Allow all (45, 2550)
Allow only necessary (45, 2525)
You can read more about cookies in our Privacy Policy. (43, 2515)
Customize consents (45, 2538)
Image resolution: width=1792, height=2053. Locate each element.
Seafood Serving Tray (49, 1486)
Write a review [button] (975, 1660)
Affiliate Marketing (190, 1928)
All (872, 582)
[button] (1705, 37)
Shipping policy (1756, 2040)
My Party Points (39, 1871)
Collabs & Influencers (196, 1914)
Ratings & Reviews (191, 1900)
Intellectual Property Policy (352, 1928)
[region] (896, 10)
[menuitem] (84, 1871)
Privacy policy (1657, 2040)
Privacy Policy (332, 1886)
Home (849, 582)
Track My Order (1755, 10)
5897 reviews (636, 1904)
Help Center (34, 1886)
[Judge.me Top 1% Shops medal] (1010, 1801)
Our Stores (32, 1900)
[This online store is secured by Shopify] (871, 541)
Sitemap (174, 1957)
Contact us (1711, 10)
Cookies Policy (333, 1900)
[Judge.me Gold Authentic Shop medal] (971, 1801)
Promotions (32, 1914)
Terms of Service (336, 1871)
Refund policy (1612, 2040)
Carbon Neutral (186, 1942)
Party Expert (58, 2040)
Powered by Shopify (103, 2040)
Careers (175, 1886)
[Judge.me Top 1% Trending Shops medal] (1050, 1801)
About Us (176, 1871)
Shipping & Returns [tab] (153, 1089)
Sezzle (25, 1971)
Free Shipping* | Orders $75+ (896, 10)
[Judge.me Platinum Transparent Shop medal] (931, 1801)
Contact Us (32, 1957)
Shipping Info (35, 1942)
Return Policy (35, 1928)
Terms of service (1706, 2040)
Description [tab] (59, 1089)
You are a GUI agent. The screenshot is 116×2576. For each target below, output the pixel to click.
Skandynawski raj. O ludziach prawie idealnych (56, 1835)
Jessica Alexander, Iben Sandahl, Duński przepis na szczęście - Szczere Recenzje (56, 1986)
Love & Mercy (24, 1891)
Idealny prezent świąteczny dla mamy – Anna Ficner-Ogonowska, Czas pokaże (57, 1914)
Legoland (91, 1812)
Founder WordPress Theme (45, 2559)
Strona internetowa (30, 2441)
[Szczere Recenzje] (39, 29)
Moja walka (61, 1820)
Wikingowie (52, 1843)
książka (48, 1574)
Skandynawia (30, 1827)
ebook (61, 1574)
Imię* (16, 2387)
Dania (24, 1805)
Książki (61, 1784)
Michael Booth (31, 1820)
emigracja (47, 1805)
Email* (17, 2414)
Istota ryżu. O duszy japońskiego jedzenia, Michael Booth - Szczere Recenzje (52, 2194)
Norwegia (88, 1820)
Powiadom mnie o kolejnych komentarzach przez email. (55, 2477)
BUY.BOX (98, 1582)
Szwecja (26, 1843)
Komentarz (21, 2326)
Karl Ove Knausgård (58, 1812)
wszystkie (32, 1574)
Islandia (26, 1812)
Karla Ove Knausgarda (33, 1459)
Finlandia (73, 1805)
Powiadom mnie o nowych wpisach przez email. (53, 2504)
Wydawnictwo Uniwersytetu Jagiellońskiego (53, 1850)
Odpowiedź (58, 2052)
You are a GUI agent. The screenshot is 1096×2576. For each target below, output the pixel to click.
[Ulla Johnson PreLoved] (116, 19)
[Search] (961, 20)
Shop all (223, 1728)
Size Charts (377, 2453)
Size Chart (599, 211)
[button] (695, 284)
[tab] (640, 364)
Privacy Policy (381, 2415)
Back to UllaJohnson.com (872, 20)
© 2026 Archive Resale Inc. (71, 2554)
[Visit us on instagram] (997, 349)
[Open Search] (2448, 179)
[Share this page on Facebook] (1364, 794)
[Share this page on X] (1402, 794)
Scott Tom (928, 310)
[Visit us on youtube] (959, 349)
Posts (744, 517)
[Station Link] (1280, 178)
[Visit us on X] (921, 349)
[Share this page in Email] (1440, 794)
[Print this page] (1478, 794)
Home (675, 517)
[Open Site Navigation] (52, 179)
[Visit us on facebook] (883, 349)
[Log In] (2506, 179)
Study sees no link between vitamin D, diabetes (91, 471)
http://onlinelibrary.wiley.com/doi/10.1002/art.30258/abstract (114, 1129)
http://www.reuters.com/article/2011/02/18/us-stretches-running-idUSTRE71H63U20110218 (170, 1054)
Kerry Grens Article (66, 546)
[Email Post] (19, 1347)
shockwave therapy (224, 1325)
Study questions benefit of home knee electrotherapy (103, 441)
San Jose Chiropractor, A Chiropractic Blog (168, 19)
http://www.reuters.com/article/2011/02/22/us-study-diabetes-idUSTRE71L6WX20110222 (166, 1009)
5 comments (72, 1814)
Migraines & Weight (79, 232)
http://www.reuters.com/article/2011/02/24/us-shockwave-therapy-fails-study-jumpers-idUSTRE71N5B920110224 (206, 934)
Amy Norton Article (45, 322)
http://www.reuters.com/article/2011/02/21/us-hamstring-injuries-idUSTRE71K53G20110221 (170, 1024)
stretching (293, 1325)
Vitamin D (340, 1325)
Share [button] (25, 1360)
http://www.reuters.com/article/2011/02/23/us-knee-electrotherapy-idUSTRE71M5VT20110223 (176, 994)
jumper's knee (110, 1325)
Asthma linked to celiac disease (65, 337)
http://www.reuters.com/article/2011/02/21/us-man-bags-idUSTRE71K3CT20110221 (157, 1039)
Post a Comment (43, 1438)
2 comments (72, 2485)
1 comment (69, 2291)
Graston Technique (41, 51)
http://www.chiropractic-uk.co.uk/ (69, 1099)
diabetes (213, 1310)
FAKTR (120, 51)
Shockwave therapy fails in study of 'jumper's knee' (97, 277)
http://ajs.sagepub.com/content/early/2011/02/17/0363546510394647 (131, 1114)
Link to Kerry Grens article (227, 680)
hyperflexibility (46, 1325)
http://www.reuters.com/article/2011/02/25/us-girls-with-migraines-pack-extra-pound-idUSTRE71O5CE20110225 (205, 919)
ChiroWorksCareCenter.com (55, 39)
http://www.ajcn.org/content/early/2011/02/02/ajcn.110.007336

YOUR ASSIGNMENT » Reproduce verbatim only the segment of the listing bounded by the line containing "Norwegia (88, 1820)" and the line containing "Odpowiedź (58, 2052)", with both boundary lines included.

SOLVED PROBLEM »
Norwegia (88, 1820)
Powiadom mnie o kolejnych komentarzach przez email. (55, 2477)
BUY.BOX (98, 1582)
Szwecja (26, 1843)
Komentarz (21, 2326)
Karl Ove Knausgård (58, 1812)
wszystkie (32, 1574)
Islandia (26, 1812)
Karla Ove Knausgarda (33, 1459)
Finlandia (73, 1805)
Powiadom mnie o nowych wpisach przez email. (53, 2504)
Wydawnictwo Uniwersytetu Jagiellońskiego (53, 1850)
Odpowiedź (58, 2052)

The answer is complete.